1. Plaintiff had no liberty interest in remaining free of keeplock confinement.
Plaintiff's keeplock confinement occurred pursuant to 7 N.Y.C.R.R. § 251-1.6(a) (1983). This section specifies the conditions under which an inmate may be placed in keeplock:
Where an officer has reasonable grounds to believe that an inmate should be confined to his cell or room or housing area because he represents an immediate threat to the safety, security or order of the facility or [an] immediate danger to other persons or property, such officer shall take reasonable and appropriate steps to so confine the inmate.

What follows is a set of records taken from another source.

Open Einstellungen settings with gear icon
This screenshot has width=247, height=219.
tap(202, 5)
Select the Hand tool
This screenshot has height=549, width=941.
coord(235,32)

Such segregation, not intended for a punitive purpose, is said to be administrative. Once an inmate is confined to administrative keeplock, New York regulations require that prison authorities follow certain procedures. For example, 7 N.Y.C.R.R. § 251-5.1(a) mandates that a disciplinary hearing must be commenced as "soon as reasonably practicable following the inmate's initial confinement, . . . but in no event may it be commenced beyond seven days of said confinement without authorization of the commissioner or his designee." In addition, 7 N.Y.C.R.R. § 251-1.6(e) states that an employee who places an inmate in keeplock shall report this fact in writing to the superintendent before going off duty.

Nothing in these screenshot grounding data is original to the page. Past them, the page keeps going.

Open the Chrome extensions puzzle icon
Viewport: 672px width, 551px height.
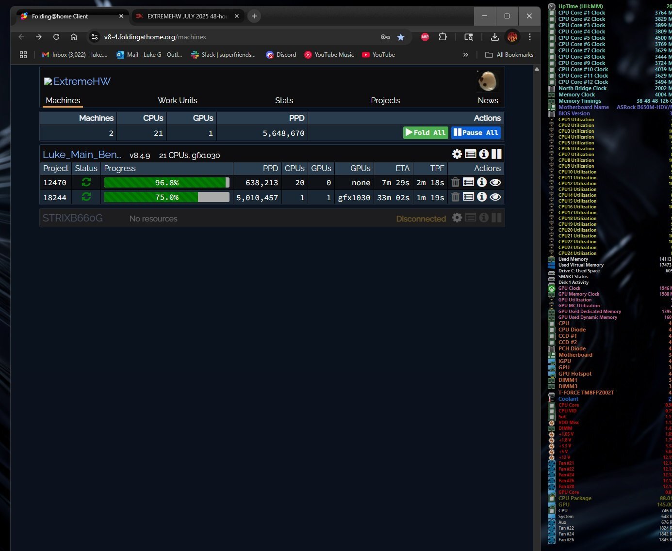coord(443,37)
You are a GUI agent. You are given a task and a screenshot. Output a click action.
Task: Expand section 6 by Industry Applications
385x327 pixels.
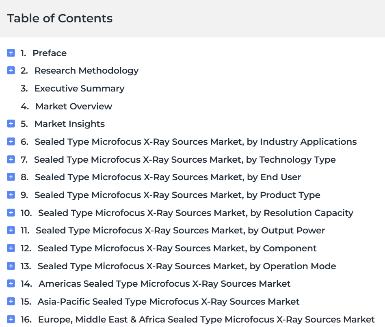pyautogui.click(x=11, y=142)
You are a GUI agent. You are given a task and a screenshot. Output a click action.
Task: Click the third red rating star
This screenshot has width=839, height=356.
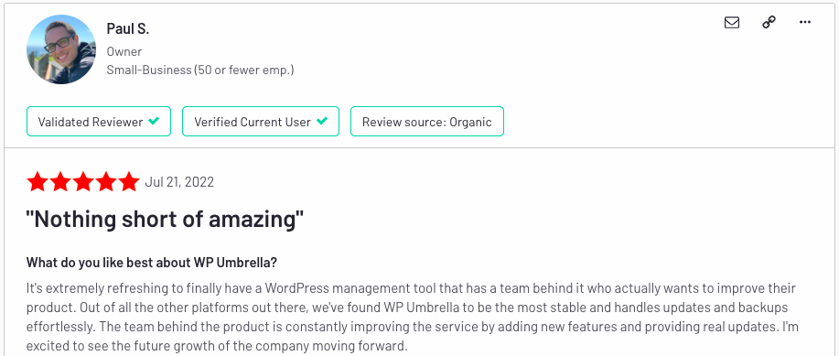83,182
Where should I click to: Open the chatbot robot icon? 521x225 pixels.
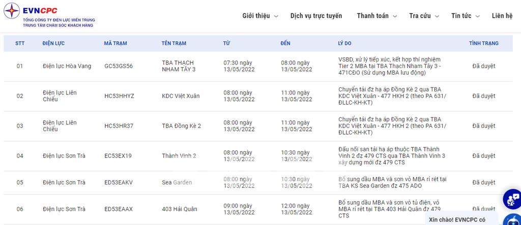click(x=513, y=219)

Prior to Sandin, some courts drew a distinction between disciplinary and administrative segregation. "Generally, restrictive confinement imposed for administrative reasons [did] not implicate a liberty interest unless the state, by enacting certain statutory or regulatory measures, creates a liberty interest in remaining in the general prison population." Hewitt v. Helms, 459 U.S. 460, 468-72, 74 L. Ed. 2d 675, 103 S. Ct. 864 (1983).
In Gittens v. Lefevre, 891 F.2d 38, 40 (2d Cir. 1989), the Second Circuit held that the New York administrative keeplock regulations created a "liberty interest by using mandatory language and requiring specific substantive predicates for keeplock." Consequently, after Gittens, and before Sandin, prisoners had a liberty interest in remaining free from administrative confinement, and were deprived of this interest if held in keeplock for more than seven days without a hearing. See Russell v. Coughlin 910 F.2d 75 (2d Cir. 1990).
In Sandin, 132 L. Ed. 2d 418, 115 S. Ct. 2293, the Supreme Court held that the placement of a prison inmate into disciplinary confinement does not automatically implicate a liberty interest protected by the Due Process Clause. Specifically, the Sandin majority stated:
The time has come to return to the due process principles of we believe were correctly established and applied in Wolff and Meachum. Following Wolff, we recognize that States may under certain circumstances create liberty interests which are protected by the Due Process Clause. But these interests will be generally limited to freedom from restraint which, while not exceeding the sentence in such an unexpected manner as to give rise to protection by the Due Process Clause of its own force, nonetheless imposes atypical and significant hardship on the inmate in relation to the ordinary incidents of prison life.